Thursday, May 3, 2007

A11: "Council tables vote on Monogram’s plans for Young’s Farm"

Doug Cook pulls together the relevant facts, but someone buried the lead.* The D-H Council tabled the decision, true enough: to the next council, essentially passing the hot potato. Maybe that's the smart thing to do, but I think it's an important angle, perhaps indicating just how controversial this development is. Since the Courier has taken an editorial position on this decision, it should be more circumspect in its news coverage of the topic.

* Yes, I know that journos love to spell this as 'lede.' All editors make style decisions, and this is mine, for me: 'lede' is elitist insider jargon, as yet unaccepted in standard dictionaries.


leftturnclyde said...

“We don’t know what the majority of residents really want.”
so it goes

Anonymous said...

Well, I guess you had to be there. I was. Cook reveals cautious details but the real story is in what has not been reported.

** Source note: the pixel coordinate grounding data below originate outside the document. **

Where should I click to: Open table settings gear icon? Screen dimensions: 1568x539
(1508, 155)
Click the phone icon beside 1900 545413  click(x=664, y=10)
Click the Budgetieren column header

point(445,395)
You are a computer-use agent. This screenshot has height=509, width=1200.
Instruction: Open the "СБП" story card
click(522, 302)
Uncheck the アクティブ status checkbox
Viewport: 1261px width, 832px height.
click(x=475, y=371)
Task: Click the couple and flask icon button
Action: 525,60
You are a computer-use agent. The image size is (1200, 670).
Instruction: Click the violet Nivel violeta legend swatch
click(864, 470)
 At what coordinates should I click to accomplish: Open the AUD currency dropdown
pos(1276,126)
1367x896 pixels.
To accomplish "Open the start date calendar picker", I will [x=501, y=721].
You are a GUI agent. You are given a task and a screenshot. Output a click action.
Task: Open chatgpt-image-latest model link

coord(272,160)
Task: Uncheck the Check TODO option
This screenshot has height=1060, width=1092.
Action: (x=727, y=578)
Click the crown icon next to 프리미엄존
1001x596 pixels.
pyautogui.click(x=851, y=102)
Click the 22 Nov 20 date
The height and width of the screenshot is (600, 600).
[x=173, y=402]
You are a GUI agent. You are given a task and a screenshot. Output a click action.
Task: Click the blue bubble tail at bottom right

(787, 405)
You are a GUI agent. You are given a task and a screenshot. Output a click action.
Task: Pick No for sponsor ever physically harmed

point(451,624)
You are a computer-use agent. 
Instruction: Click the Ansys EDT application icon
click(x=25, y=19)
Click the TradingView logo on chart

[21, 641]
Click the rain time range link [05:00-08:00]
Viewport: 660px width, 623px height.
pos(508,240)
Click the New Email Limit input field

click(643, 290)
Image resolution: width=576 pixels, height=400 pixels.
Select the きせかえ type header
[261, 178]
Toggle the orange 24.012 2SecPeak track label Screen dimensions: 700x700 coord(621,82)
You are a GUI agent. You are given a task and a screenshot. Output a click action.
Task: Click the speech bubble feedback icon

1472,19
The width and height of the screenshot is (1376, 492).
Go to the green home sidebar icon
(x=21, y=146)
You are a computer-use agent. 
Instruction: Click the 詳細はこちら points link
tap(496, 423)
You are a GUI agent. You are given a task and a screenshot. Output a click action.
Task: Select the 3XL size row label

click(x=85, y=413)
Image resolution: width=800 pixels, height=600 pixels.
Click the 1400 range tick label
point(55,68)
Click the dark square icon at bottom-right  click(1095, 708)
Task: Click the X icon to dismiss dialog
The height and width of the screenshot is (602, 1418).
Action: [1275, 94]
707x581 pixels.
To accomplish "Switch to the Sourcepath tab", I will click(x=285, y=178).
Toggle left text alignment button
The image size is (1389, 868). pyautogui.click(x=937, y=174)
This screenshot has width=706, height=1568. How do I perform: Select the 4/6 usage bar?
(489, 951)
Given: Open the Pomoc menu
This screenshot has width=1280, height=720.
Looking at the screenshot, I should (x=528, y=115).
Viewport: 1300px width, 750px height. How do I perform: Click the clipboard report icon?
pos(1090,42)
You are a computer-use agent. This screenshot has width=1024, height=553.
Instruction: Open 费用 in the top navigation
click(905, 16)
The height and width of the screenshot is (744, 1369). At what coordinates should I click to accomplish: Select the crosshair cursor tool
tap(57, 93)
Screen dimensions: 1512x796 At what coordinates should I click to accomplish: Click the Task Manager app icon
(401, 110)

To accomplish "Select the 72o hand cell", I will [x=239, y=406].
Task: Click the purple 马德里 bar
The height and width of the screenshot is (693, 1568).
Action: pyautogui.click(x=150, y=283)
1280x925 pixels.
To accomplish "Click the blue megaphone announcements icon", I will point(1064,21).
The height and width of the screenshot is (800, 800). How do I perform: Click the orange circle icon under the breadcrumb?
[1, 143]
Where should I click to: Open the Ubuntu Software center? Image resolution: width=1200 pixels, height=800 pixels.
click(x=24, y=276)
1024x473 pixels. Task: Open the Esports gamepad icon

For example, the Courier has talked about the strong support voiced at meetings for Monogram. Yes, it was there but I saw who they were: Realtors, builders and business people who would directly benefit from a load of houses.

Where is the report of how Monogram met in private with 4 of the councilpersons? Can you say, "open meeting law?"

The town received enough letters of protest from adjacent property owners/residents to force a supermajority vote on the residential plan. But somebody in the town staff or government decided that all these letters had to be dated within the last 5 days to be valid (since P&Z recommended the plan 5 days prior). Since there is no such provision in the ARS or town codes, one wonders what this ploy is all about, except to try to invalidate those letters. Fishy.

Final thought: Some have noted a great rush to bring a vote on the Young's Farm project. Word on the street is that it had its best chance for success with this council but not the next. Champions of the project were furious on May 1st that the council tabled this decision but who in their right mind would think that the council should vote at the FIRST opportunity that they've had to discuss such a big proposal? Don't these go to multiple work sessions first?

Steven Ayres said...

Thanks for that perspective, A. Violating Open Meetings law is a pretty serious deal -- and of course something you probably wouldn't want to discuss with a reporter -- and not one you want to let go by. Are we talking about rumors here, or actionable facts? If the latter, a lot can be done about it, and I know that the AG takes this law seriously.